L’unico controllo del fenomeno è quello effettuato dai NAS dei Carabinieri legato alla compravendita di sostanze proibite.
L’assenza di una vera e propria autorità in grado di controllare il territorio in modo capillare e dare il giusto peso al problema rischia di far proliferare l’uso di queste sostanze altamente nocive per chi ne fa uso.
È infatti ormai certo che sostanze come steroidi, ormoni della crescita, testosterone e stimolanti vari hanno conseguenze anche permanenti sulla salute di chi ne fa uso solo per ottenere risultati aldilà delle possibilità naturali del proprio corpo e con tempistiche molto ridotte rispetto al normale sviluppo.
Nell’ambito del progetto JUST SPORT è stata quindi realizzata una formazione ad hoc per i proprietari di palestre e centri fitness, per gli istruttori o per chi si appresta a diventare uno di loro e infine anche per chi frequenta queste strutture, con l’obiettivo di sensibilizzare sul tema del doping e promuovere attività fisiche scevre dal coinvolgimento di integratori o sostanze proibite.
Solo con la sensibilizzazione e una maggiore attenzione verso i rischi legati alla salute si può incidere e ottenere risultati.
Dall’esperienza maturata insieme agli altri paesi Europei, possiamo dire che non è con la sola repressione che si può arginare un fenomeno tanto radicato e così vasto come quello dell’utilizzo di sostanza dannose a livello amatoriale e nei centri fitness.

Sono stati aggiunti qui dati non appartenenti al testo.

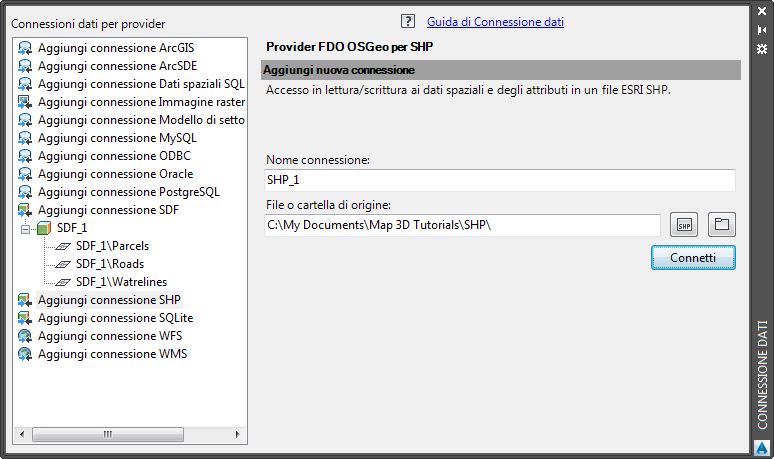This screenshot has width=774, height=459.
Task: Click the help question mark icon
Action: click(x=407, y=21)
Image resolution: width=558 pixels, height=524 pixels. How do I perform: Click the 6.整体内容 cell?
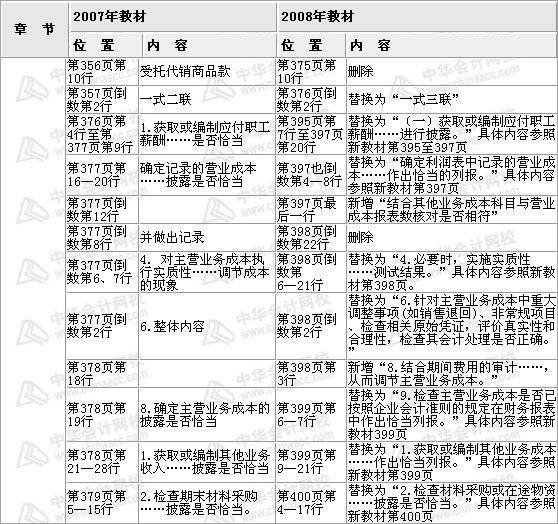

Al termine dei lavori del progetto JUST SPORT, collezionate tutte le esperienze e approfondite le buone pratiche in Europa, si è giunti alla conclusione che la formazione e l’educazione, prima a scuola e successivamente nelle Università che formano i futuri istruttori, sono la chiave di volta per cercare di prevenire il fenomeno e educare la popolazione sugli effetti estremamente dannosi che le sostanze proibite hanno sul corpo umano.